Written exercise:
Reproduce the following lines verbatim, omitting the pictures.
"""
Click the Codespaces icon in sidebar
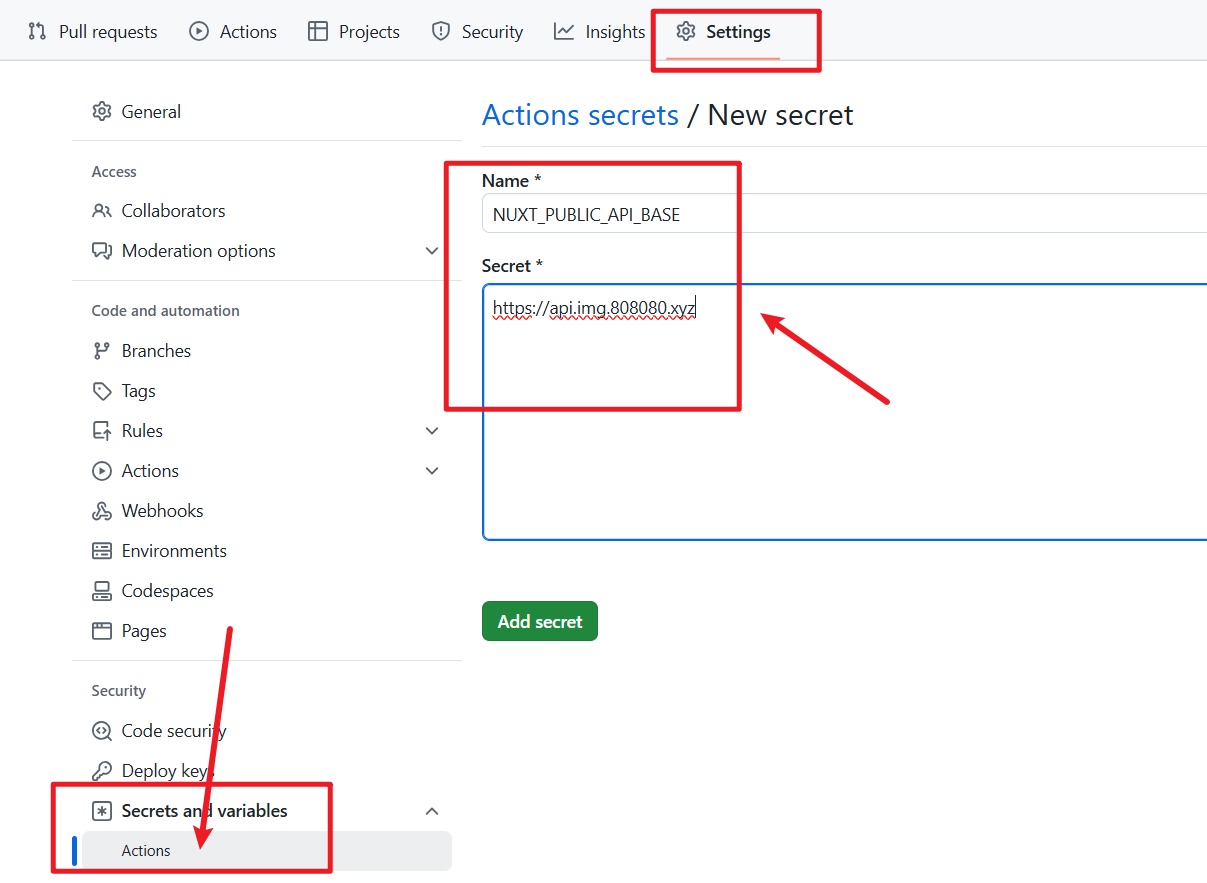This screenshot has width=1207, height=883. [101, 591]
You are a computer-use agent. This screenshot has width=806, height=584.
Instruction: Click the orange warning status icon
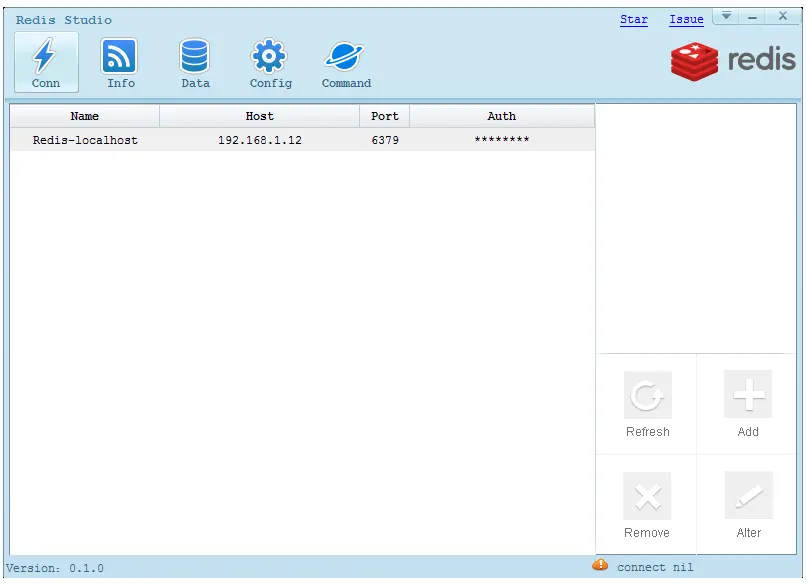(600, 565)
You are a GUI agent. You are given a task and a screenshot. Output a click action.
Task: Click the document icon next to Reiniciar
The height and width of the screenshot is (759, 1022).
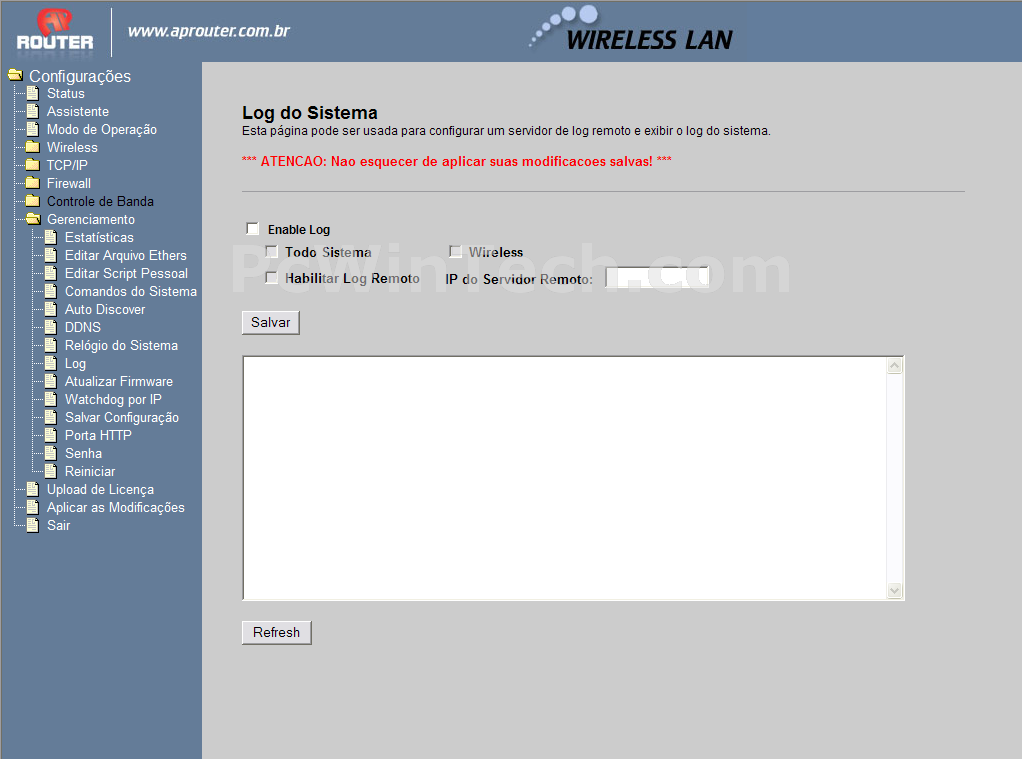[51, 471]
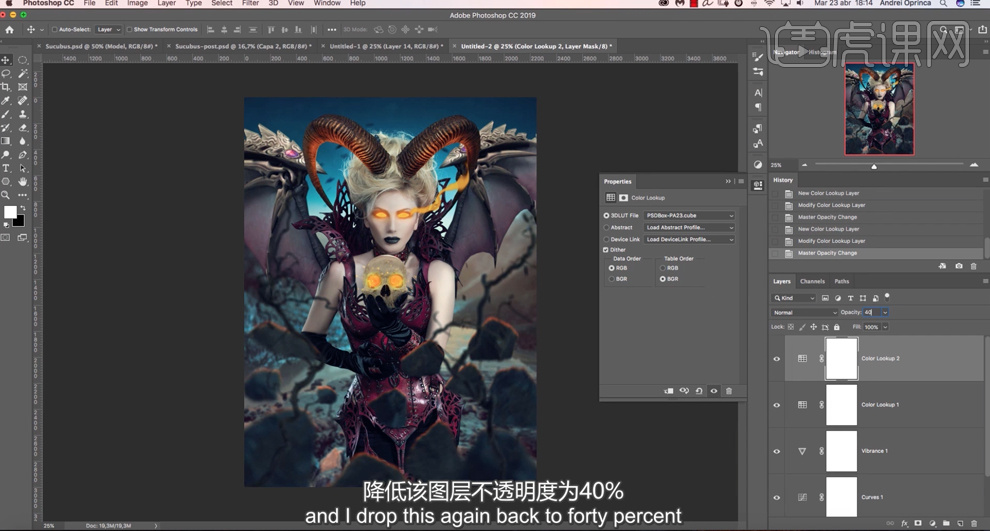Viewport: 990px width, 531px height.
Task: Select the Crop tool
Action: click(7, 87)
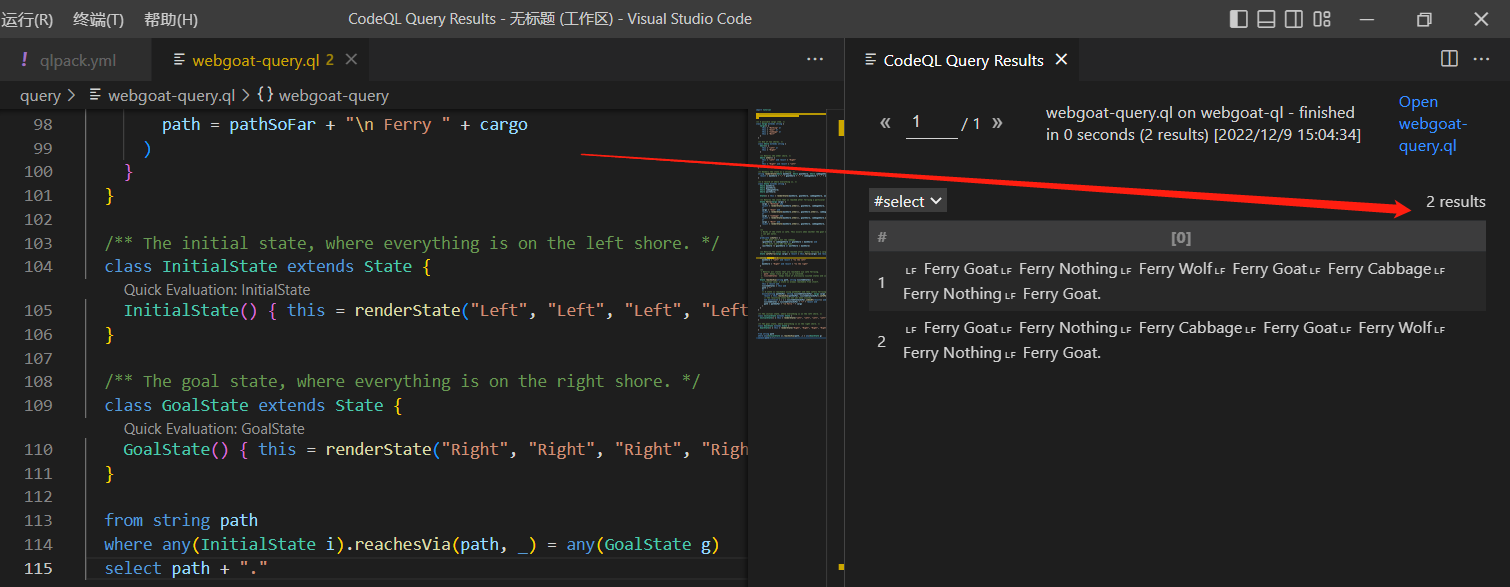Open more actions in results panel

(1481, 59)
"""
Response to this exercise:
Click the Codespaces icon in sidebar
This screenshot has width=1207, height=883. [101, 591]
You are a computer-use agent. This screenshot has width=806, height=584.
Instruction: Click the orange warning status icon
(600, 565)
You are a GUI agent. You are given a task and a screenshot. Output a click action.
Task: Click the document icon next to Reiniciar
The height and width of the screenshot is (759, 1022).
[51, 471]
Viewport: 990px width, 531px height.
Task: Select the Crop tool
Action: click(7, 87)
Open more actions in results panel

(1481, 59)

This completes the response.